Data listing:
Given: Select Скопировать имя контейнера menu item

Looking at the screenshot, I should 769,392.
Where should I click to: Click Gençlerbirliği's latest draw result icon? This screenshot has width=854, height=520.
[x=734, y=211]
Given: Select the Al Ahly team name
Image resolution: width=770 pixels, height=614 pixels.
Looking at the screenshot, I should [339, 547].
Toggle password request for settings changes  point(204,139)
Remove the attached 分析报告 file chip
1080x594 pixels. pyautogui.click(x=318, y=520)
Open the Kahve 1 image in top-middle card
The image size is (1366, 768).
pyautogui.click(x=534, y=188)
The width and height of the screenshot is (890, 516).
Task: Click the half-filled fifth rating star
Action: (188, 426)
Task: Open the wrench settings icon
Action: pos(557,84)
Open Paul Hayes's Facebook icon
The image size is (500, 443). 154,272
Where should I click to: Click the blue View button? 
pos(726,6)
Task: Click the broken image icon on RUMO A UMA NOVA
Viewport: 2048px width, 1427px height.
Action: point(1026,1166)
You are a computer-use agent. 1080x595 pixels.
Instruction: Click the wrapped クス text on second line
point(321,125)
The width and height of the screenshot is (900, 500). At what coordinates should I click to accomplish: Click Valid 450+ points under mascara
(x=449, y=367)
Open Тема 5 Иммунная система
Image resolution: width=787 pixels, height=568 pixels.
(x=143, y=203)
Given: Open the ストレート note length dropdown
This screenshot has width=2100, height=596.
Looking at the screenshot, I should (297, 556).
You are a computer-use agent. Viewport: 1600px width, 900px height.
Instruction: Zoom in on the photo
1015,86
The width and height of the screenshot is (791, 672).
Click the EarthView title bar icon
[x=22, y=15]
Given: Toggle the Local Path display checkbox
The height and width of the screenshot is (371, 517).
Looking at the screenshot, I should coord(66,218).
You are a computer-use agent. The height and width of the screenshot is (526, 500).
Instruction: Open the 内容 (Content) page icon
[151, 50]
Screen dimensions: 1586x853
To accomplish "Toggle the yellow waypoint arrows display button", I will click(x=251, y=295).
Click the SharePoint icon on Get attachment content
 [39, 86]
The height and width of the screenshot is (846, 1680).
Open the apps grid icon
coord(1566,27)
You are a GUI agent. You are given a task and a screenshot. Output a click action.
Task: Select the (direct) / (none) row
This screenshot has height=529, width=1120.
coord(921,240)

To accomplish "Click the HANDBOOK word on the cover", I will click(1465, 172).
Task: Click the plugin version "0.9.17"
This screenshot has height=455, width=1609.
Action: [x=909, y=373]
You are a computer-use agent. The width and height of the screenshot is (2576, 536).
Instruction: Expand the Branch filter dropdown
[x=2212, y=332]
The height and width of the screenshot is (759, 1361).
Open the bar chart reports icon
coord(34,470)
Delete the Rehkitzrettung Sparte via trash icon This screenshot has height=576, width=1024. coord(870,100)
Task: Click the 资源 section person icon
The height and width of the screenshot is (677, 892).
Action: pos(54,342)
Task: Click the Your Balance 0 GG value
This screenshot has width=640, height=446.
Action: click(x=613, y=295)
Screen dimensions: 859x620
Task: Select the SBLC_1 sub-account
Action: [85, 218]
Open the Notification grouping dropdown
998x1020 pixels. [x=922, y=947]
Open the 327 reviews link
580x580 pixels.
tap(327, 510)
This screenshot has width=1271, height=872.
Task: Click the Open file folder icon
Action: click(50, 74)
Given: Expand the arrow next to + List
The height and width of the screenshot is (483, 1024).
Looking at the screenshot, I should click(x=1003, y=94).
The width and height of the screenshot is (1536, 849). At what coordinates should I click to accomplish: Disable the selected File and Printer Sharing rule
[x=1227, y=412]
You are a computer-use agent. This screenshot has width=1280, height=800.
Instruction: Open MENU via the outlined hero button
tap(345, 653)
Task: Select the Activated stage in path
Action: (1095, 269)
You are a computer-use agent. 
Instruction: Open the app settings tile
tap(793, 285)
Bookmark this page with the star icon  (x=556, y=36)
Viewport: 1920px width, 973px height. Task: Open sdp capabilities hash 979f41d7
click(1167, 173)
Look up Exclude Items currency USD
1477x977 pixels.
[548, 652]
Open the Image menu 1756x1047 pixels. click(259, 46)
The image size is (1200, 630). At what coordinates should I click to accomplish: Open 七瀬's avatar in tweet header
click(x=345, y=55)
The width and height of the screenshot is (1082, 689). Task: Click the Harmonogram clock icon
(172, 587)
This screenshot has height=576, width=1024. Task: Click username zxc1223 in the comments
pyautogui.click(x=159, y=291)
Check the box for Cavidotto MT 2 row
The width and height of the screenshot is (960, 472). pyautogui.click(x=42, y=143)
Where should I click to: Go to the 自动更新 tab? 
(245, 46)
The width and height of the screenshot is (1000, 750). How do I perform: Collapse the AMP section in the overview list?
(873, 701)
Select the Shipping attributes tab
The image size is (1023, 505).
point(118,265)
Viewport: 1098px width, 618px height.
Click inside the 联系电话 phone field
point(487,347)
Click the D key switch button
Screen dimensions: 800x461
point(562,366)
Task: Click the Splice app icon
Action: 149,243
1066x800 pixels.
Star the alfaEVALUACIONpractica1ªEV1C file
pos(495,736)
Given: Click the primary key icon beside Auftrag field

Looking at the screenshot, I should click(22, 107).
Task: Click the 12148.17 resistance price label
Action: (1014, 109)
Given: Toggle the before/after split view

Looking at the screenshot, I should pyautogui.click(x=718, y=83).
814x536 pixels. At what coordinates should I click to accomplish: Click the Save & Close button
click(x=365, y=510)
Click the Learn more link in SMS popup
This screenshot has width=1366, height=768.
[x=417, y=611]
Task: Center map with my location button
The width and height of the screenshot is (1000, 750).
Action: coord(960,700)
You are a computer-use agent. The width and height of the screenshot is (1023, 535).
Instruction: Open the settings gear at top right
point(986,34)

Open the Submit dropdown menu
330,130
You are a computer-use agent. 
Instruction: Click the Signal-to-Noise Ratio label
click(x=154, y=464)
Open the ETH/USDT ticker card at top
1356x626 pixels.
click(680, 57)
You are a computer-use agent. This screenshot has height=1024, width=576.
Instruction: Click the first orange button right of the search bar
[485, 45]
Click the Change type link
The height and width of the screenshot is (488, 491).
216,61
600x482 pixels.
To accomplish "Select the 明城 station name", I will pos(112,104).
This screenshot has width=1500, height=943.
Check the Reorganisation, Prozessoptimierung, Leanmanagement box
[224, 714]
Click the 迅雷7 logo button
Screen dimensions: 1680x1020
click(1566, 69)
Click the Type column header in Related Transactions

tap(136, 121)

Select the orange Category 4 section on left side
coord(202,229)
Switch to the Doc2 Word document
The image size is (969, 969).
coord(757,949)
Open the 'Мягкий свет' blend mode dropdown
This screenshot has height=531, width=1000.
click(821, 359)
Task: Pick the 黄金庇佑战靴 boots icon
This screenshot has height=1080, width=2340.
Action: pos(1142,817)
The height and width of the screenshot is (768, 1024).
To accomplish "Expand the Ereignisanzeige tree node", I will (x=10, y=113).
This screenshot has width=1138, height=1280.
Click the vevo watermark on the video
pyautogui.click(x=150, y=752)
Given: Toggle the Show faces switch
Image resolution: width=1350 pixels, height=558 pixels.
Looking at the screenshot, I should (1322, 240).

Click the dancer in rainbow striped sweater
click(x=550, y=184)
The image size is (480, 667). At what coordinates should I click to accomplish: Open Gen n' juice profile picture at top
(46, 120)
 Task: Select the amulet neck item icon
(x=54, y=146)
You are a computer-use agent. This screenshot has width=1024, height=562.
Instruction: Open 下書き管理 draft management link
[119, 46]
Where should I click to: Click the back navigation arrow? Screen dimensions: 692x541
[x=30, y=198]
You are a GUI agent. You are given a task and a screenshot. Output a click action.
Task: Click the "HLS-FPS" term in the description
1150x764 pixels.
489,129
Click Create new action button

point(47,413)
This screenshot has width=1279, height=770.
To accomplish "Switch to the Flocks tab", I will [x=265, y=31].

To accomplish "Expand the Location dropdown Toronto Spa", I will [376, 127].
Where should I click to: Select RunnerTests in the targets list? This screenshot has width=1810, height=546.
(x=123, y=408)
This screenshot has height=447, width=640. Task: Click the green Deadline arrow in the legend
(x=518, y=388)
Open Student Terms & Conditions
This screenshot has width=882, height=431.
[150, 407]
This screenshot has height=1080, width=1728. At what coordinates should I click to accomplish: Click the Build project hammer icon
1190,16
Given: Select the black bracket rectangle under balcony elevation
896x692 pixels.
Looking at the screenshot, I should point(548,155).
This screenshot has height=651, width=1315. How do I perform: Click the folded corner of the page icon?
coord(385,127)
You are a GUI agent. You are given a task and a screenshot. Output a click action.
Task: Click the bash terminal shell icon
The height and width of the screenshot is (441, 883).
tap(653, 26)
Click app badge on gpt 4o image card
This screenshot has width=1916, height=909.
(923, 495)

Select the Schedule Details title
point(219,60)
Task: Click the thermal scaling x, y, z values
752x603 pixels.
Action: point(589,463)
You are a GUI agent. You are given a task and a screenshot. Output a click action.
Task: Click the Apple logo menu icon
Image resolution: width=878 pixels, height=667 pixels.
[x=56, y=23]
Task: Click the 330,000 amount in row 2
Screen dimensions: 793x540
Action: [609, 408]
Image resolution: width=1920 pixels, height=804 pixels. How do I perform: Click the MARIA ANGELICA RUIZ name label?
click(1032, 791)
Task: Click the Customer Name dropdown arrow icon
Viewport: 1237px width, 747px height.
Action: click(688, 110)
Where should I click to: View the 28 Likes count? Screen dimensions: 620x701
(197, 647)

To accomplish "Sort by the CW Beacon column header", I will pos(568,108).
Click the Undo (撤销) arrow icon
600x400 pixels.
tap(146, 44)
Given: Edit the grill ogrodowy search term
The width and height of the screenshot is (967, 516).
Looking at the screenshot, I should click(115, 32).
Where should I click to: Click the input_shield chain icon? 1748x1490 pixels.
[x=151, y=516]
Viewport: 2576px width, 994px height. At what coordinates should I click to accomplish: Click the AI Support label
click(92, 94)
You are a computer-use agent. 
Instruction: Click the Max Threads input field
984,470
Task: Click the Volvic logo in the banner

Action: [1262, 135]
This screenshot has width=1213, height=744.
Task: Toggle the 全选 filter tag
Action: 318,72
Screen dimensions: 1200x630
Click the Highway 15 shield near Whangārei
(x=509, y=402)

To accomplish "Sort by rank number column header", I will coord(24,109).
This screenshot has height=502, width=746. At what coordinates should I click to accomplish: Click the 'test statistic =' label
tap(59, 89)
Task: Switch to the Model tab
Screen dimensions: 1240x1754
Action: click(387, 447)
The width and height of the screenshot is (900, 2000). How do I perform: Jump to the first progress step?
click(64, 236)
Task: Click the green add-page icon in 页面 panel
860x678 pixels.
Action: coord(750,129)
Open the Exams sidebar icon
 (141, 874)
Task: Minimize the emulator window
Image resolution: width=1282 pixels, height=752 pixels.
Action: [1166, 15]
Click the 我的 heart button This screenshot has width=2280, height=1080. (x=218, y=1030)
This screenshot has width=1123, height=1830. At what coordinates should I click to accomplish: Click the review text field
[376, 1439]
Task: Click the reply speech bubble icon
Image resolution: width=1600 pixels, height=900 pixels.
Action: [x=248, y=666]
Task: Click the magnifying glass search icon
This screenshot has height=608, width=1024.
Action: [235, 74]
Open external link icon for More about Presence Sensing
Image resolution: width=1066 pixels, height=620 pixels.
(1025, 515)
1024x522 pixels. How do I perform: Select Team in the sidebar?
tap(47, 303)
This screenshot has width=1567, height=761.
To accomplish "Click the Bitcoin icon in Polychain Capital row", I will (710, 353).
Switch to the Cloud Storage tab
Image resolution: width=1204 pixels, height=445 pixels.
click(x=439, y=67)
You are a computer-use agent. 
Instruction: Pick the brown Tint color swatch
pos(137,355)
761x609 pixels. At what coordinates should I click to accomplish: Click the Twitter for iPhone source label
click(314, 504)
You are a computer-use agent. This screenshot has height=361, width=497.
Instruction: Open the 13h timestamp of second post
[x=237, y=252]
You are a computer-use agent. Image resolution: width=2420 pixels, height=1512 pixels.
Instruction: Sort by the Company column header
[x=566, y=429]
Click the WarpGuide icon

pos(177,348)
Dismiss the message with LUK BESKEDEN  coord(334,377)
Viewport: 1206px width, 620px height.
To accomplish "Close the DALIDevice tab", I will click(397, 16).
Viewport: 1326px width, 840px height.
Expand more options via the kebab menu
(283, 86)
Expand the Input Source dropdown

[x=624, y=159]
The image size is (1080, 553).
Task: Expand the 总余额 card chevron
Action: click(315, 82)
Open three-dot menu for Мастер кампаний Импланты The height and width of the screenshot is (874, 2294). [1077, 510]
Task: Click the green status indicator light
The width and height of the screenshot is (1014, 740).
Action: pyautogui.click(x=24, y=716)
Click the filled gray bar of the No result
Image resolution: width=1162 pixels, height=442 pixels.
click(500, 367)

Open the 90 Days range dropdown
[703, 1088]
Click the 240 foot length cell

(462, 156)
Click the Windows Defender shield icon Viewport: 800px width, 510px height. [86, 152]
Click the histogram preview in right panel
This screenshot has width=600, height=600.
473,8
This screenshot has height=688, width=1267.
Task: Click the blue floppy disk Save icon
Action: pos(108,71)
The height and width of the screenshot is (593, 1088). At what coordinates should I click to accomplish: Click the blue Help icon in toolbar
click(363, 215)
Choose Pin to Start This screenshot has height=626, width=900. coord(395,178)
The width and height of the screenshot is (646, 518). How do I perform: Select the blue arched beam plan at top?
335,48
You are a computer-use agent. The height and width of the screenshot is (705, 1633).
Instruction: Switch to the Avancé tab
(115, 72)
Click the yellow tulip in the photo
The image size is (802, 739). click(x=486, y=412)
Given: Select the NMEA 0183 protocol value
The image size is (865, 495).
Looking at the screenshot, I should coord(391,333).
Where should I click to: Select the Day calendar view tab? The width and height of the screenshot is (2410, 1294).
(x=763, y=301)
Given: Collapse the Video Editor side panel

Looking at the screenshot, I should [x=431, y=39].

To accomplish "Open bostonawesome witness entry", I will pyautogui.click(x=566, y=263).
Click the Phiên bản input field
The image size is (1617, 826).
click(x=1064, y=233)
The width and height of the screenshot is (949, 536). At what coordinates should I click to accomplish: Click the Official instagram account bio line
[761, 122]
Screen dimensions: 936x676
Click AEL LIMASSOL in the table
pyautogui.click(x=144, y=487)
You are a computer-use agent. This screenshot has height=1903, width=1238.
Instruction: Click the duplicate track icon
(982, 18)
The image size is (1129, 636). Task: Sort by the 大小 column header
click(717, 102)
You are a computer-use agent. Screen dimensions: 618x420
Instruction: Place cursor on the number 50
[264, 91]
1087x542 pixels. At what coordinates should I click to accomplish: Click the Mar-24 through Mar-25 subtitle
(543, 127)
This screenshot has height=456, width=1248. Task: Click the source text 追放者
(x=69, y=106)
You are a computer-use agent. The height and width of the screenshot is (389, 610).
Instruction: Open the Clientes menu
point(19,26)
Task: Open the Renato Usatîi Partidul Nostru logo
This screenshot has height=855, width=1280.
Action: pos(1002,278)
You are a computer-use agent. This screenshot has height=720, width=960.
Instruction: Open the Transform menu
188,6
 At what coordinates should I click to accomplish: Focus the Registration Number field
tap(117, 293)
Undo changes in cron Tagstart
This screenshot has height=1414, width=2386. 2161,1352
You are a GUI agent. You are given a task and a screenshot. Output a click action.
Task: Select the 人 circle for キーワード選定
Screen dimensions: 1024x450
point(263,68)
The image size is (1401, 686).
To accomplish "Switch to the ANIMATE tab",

Exercise requirements: Return only the lines between the one holding "Select the Schedule Details title" and the one holding "Task: Switch to the Model tab", inclusive, exactly as they appear above.

Task response:
Select the Schedule Details title
point(219,60)
Task: Click the thermal scaling x, y, z values
752x603 pixels.
Action: point(589,463)
You are a GUI agent. You are given a task and a screenshot. Output a click action.
Task: Click the Apple logo menu icon
Image resolution: width=878 pixels, height=667 pixels.
[x=56, y=23]
Task: Click the 330,000 amount in row 2
Screen dimensions: 793x540
Action: [609, 408]
Image resolution: width=1920 pixels, height=804 pixels. How do I perform: Click the MARIA ANGELICA RUIZ name label?
click(1032, 791)
Task: Click the Customer Name dropdown arrow icon
Viewport: 1237px width, 747px height.
Action: click(688, 110)
Where should I click to: View the 28 Likes count? Screen dimensions: 620x701
(197, 647)

To accomplish "Sort by the CW Beacon column header", I will pos(568,108).
Click the Undo (撤销) arrow icon
600x400 pixels.
tap(146, 44)
Given: Edit the grill ogrodowy search term
The width and height of the screenshot is (967, 516).
Looking at the screenshot, I should click(115, 32).
Where should I click to: Click the input_shield chain icon? 1748x1490 pixels.
[x=151, y=516]
Viewport: 2576px width, 994px height. At what coordinates should I click to accomplish: Click the AI Support label
click(92, 94)
You are a computer-use agent. 
Instruction: Click the Max Threads input field
984,470
Task: Click the Volvic logo in the banner

Action: [1262, 135]
This screenshot has width=1213, height=744.
Task: Toggle the 全选 filter tag
Action: 318,72
Screen dimensions: 1200x630
Click the Highway 15 shield near Whangārei
(x=509, y=402)

To accomplish "Sort by rank number column header", I will coord(24,109).
This screenshot has height=502, width=746. At what coordinates should I click to accomplish: Click the 'test statistic =' label
tap(59, 89)
Task: Switch to the Model tab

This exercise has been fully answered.